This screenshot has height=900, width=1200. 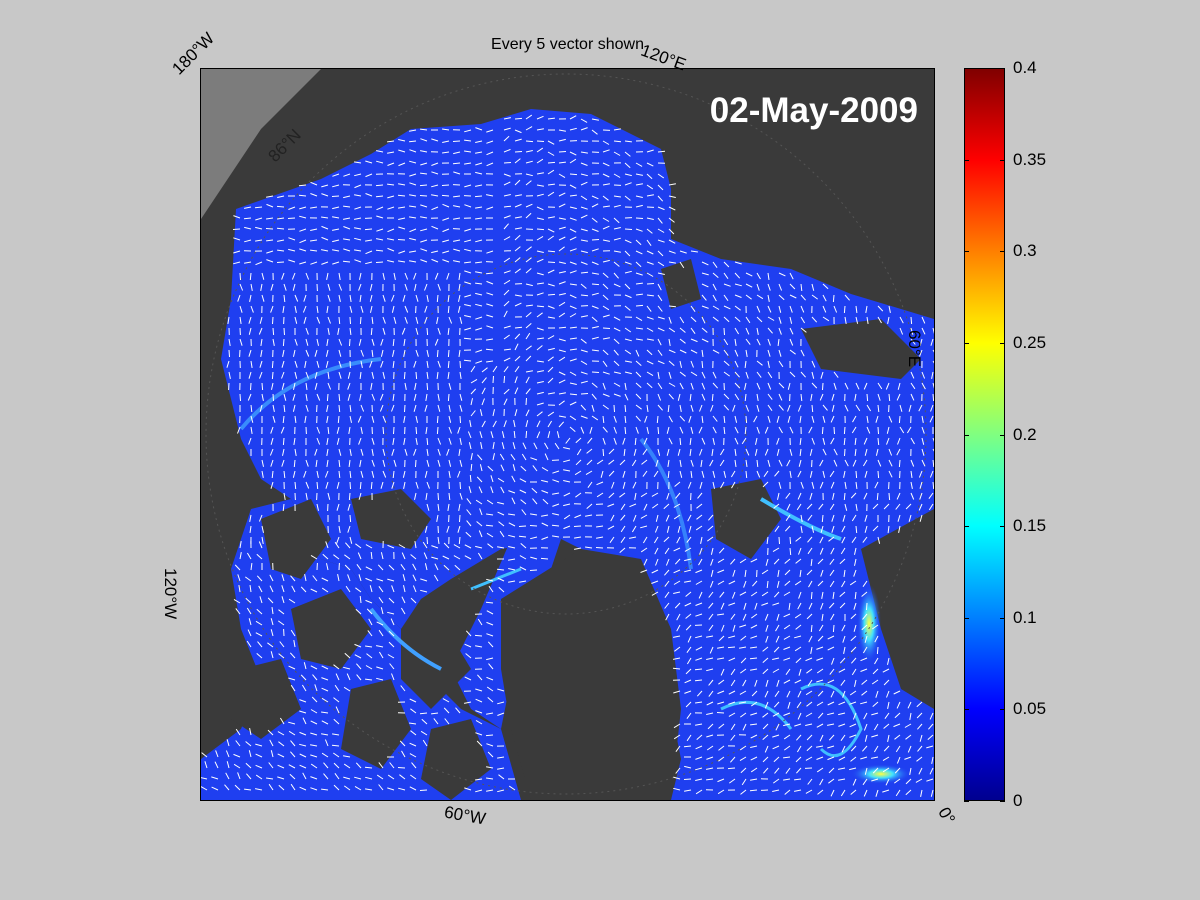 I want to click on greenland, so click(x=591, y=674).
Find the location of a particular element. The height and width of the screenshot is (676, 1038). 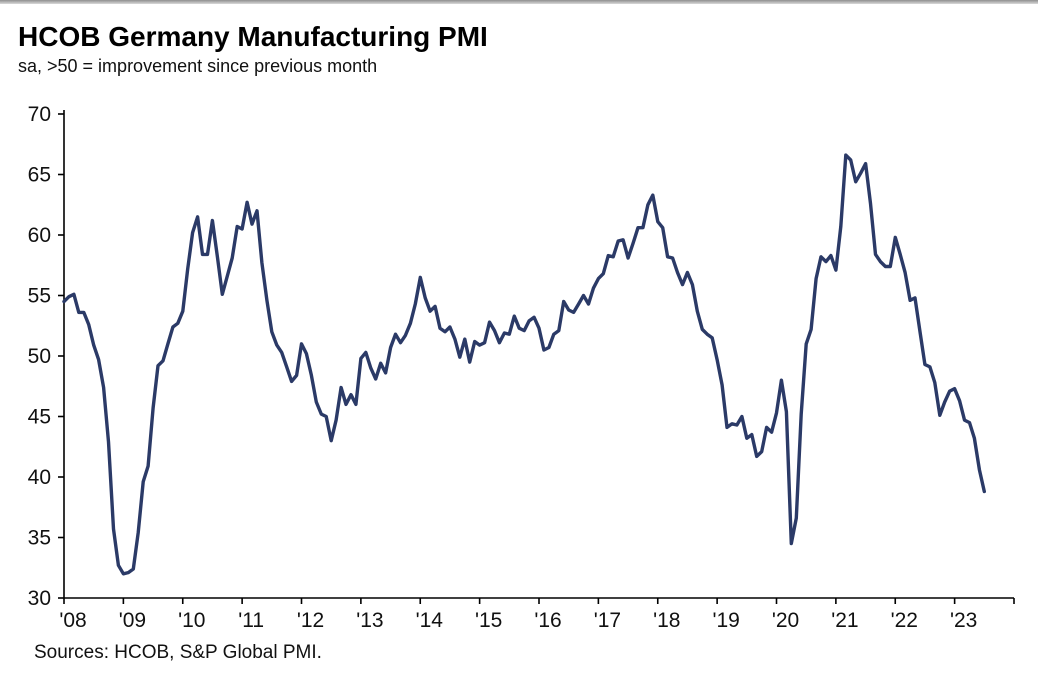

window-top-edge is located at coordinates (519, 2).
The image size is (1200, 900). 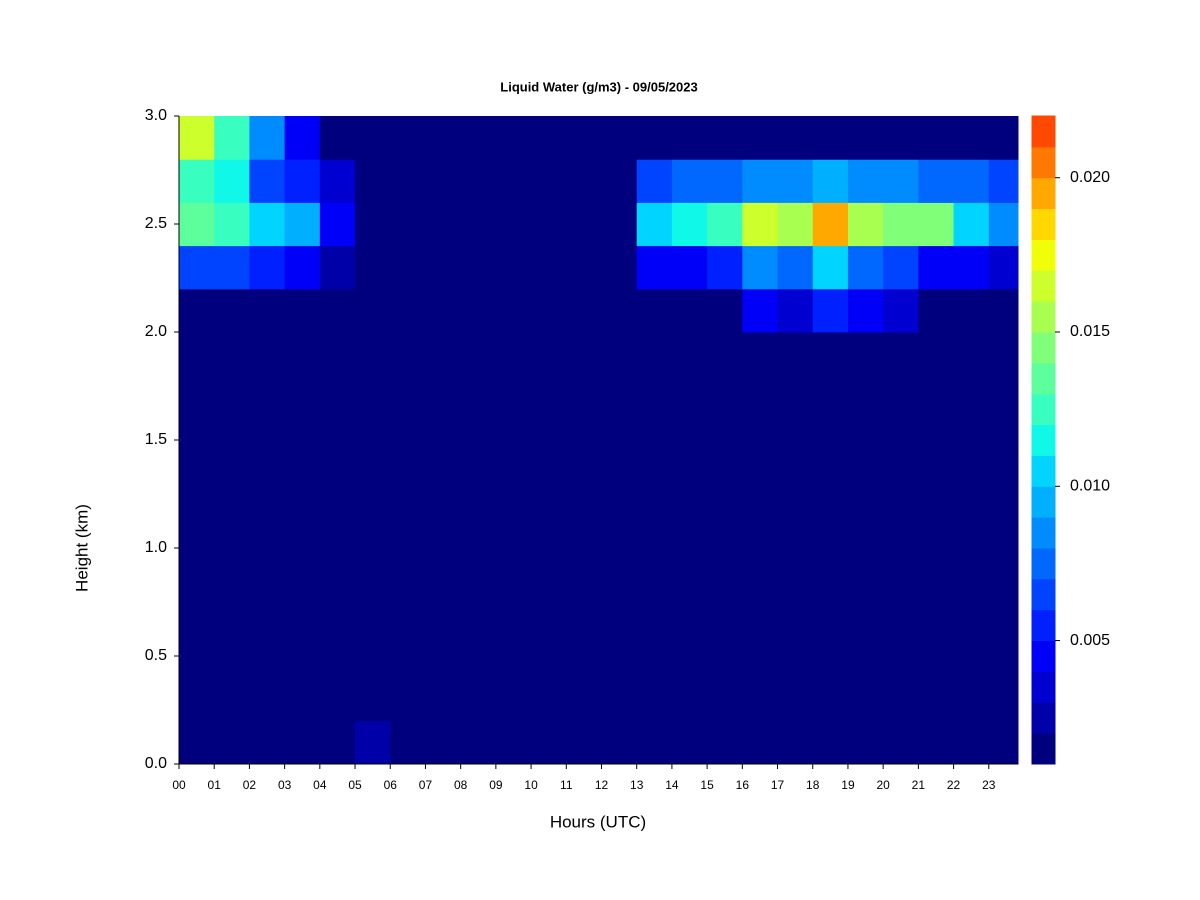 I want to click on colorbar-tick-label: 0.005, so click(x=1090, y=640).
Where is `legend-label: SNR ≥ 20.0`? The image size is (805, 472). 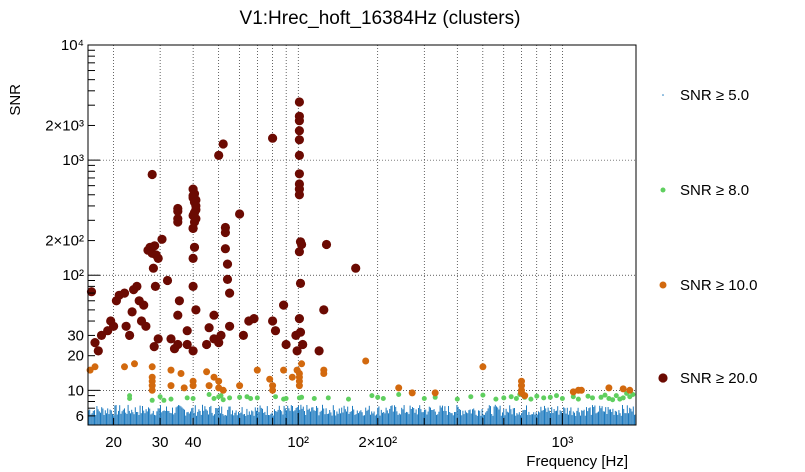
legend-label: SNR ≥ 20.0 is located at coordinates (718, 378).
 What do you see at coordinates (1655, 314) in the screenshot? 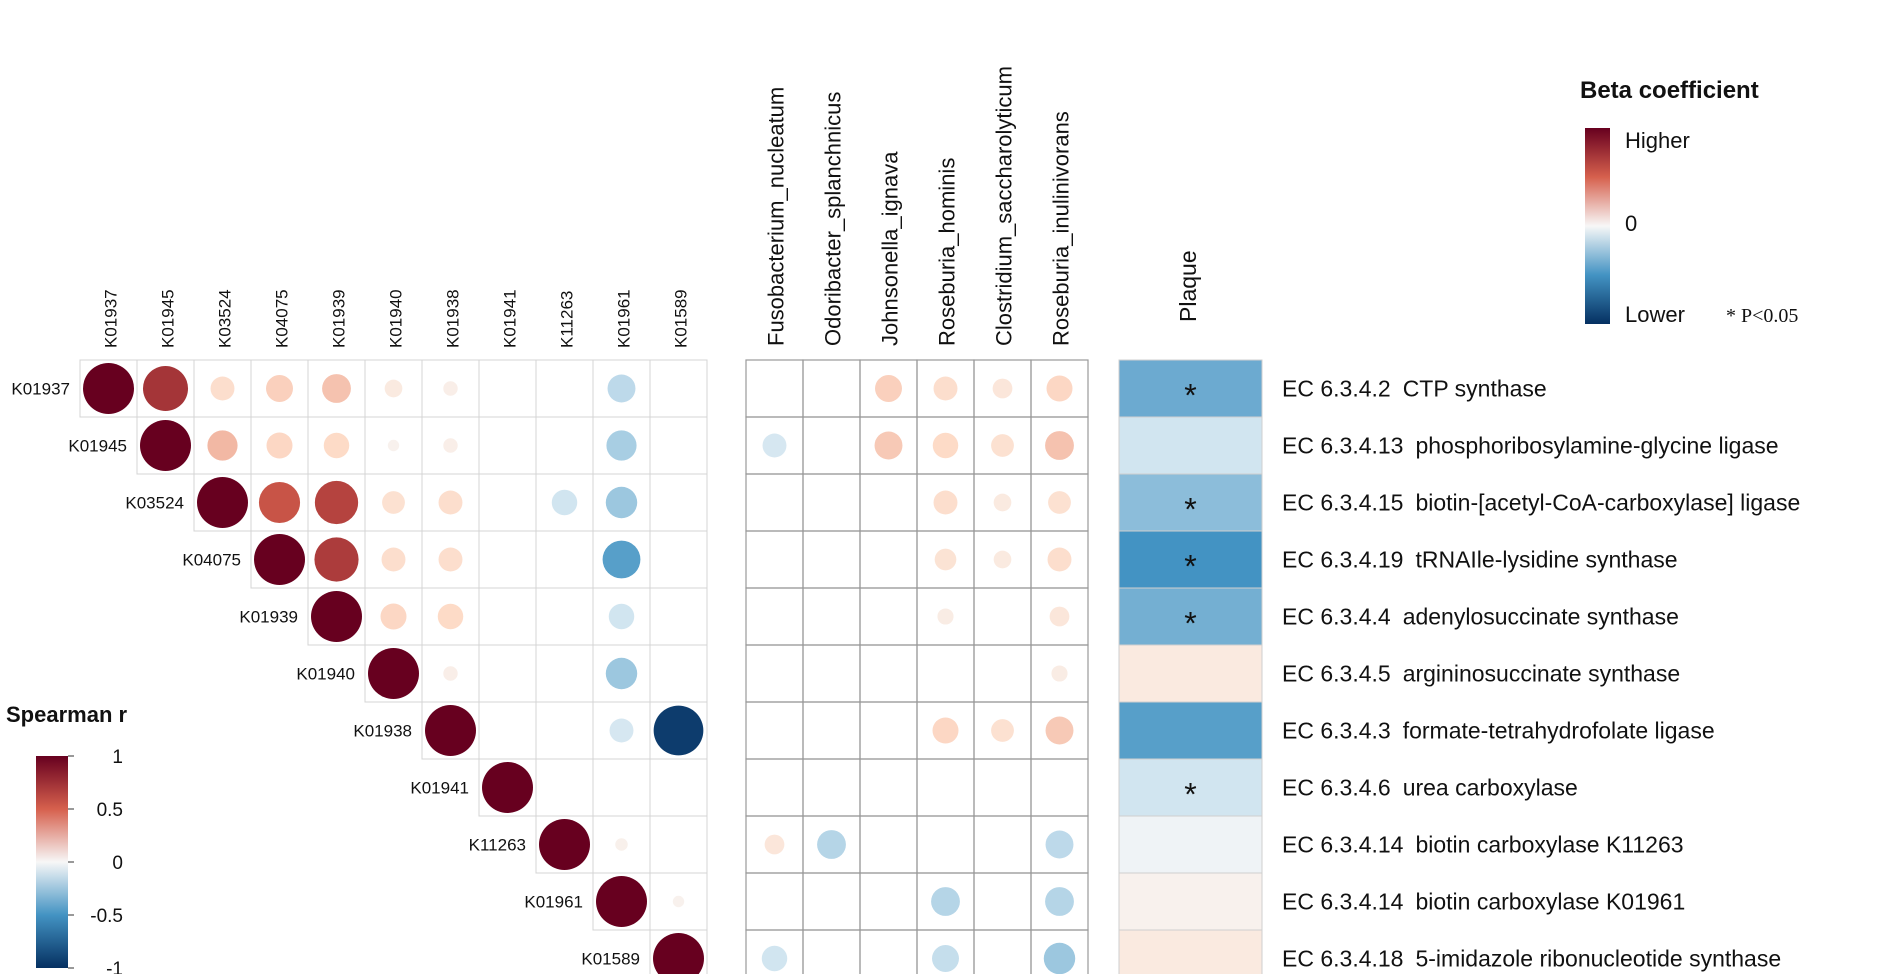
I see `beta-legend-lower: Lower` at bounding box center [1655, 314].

• _WHAT YOU NEED TO DO_: Could you quote the stretch of the items from the line containing "What do you" through the end of the items, word for word, leaving out any pictures?

• _PROBLEM SOLUTION_:
 What do you see at coordinates (1655, 314) in the screenshot? 
I see `beta-legend-lower: Lower` at bounding box center [1655, 314].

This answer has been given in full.